• _TASK OBJECTIVE_
Return only the number of lines in the material below holding the string "arrow".

(MATERIAL SHOWN begins)

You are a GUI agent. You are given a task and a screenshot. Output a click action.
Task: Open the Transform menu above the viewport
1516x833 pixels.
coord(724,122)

(MATERIAL SHOWN ends)
(MATERIAL SHOWN begins)

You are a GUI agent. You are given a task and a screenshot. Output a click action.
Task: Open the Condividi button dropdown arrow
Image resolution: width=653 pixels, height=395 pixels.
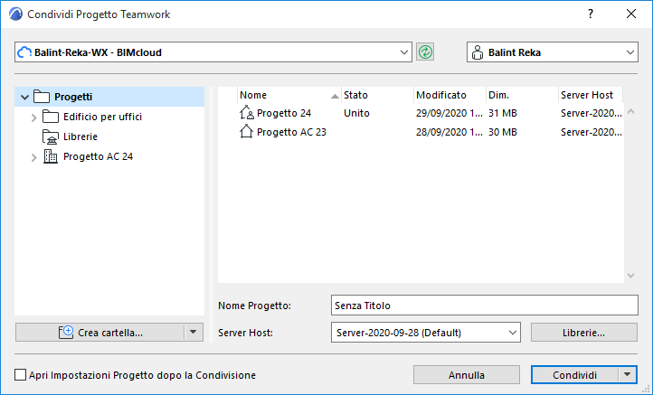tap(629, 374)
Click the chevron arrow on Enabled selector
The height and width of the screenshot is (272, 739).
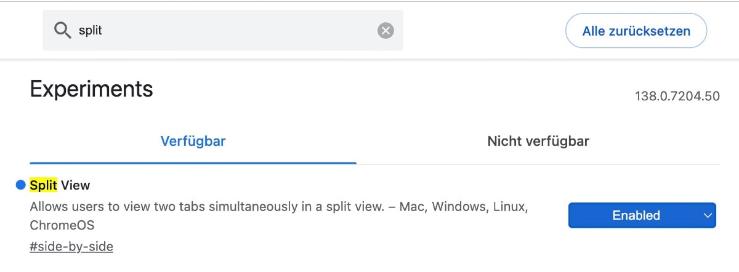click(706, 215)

(MATERIAL SHOWN ends)
(MATERIAL SHOWN begins)

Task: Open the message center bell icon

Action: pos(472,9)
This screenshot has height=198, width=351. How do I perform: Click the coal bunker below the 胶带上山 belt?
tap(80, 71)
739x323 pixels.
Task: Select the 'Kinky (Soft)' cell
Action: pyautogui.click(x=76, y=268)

(MATERIAL SHOWN ends)

• _FINISHED EXERCISE_
2